*TASK PROMPT:* Render every line of the listing below as a JSON list of strings, one string per line, and leave out the blank lines.

## begin DATASET CONTENT

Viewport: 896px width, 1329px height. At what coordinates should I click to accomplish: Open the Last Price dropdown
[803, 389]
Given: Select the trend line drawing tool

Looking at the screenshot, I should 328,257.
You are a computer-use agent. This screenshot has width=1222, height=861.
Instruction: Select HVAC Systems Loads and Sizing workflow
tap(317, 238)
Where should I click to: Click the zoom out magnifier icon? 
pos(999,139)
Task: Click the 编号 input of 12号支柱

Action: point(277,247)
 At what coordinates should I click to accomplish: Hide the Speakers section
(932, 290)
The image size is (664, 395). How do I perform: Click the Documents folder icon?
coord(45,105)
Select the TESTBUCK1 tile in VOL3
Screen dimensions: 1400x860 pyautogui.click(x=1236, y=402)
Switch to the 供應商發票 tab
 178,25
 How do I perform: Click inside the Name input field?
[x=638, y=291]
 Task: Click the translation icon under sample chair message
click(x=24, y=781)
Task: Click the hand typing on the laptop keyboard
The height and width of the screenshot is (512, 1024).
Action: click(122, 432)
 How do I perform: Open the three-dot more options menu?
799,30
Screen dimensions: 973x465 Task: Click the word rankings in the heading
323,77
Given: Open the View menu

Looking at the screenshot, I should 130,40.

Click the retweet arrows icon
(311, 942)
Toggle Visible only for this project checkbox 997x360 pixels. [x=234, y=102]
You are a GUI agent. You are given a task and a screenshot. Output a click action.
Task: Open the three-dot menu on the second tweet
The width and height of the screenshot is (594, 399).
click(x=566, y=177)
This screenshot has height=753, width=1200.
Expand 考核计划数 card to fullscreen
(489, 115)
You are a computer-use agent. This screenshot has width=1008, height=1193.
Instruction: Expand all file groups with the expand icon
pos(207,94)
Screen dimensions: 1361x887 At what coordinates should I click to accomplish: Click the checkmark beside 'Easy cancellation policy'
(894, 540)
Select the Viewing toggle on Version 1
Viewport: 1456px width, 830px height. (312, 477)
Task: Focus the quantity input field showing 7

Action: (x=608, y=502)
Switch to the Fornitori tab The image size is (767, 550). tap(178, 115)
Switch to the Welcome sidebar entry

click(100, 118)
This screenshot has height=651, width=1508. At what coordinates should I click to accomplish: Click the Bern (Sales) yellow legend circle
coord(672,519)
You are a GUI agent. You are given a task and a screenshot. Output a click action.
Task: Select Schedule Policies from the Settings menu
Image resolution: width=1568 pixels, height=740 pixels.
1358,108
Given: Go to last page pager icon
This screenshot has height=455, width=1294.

## end DATASET CONTENT

*ANSWER:*
[
  "Viewport: 896px width, 1329px height. At what coordinates should I click to accomplish: Open the Last Price dropdown",
  "[803, 389]",
  "Given: Select the trend line drawing tool",
  "Looking at the screenshot, I should 328,257.",
  "You are a computer-use agent. This screenshot has width=1222, height=861.",
  "Instruction: Select HVAC Systems Loads and Sizing workflow",
  "tap(317, 238)",
  "Where should I click to: Click the zoom out magnifier icon? ",
  "pos(999,139)",
  "Task: Click the 编号 input of 12号支柱",
  "Action: point(277,247)",
  " At what coordinates should I click to accomplish: Hide the Speakers section",
  "(932, 290)",
  "The image size is (664, 395). How do I perform: Click the Documents folder icon?",
  "coord(45,105)",
  "Select the TESTBUCK1 tile in VOL3",
  "Screen dimensions: 1400x860 pyautogui.click(x=1236, y=402)",
  "Switch to the 供應商發票 tab",
  " 178,25",
  " How do I perform: Click inside the Name input field?",
  "[x=638, y=291]",
  " Task: Click the translation icon under sample chair message",
  "click(x=24, y=781)",
  "Task: Click the hand typing on the laptop keyboard",
  "The height and width of the screenshot is (512, 1024).",
  "Action: click(122, 432)",
  " How do I perform: Open the three-dot more options menu?",
  "799,30",
  "Screen dimensions: 973x465 Task: Click the word rankings in the heading",
  "323,77",
  "Given: Open the View menu",
  "Looking at the screenshot, I should 130,40.",
  "Click the retweet arrows icon",
  "(311, 942)",
  "Toggle Visible only for this project checkbox 997x360 pixels. [x=234, y=102]",
  "You are a GUI agent. You are given a task and a screenshot. Output a click action.",
  "Task: Open the three-dot menu on the second tweet",
  "The width and height of the screenshot is (594, 399).",
  "click(x=566, y=177)",
  "This screenshot has height=753, width=1200.",
  "Expand 考核计划数 card to fullscreen",
  "(489, 115)",
  "You are a computer-use agent. This screenshot has width=1008, height=1193.",
  "Instruction: Expand all file groups with the expand icon",
  "pos(207,94)",
  "Screen dimensions: 1361x887 At what coordinates should I click to accomplish: Click the checkmark beside 'Easy cancellation policy'",
  "(894, 540)",
  "Select the Viewing toggle on Version 1",
  "Viewport: 1456px width, 830px height. (312, 477)",
  "Task: Focus the quantity input field showing 7",
  "Action: (x=608, y=502)",
  "Switch to the Fornitori tab The image size is (767, 550). tap(178, 115)",
  "Switch to the Welcome sidebar entry",
  "click(100, 118)",
  "This screenshot has height=651, width=1508. At what coordinates should I click to accomplish: Click the Bern (Sales) yellow legend circle",
  "coord(672,519)",
  "You are a GUI agent. You are given a task and a screenshot. Output a click action.",
  "Task: Select Schedule Policies from the Settings menu",
  "Image resolution: width=1568 pixels, height=740 pixels.",
  "1358,108",
  "Given: Go to last page pager icon",
  "This screenshot has height=455, width=1294."
]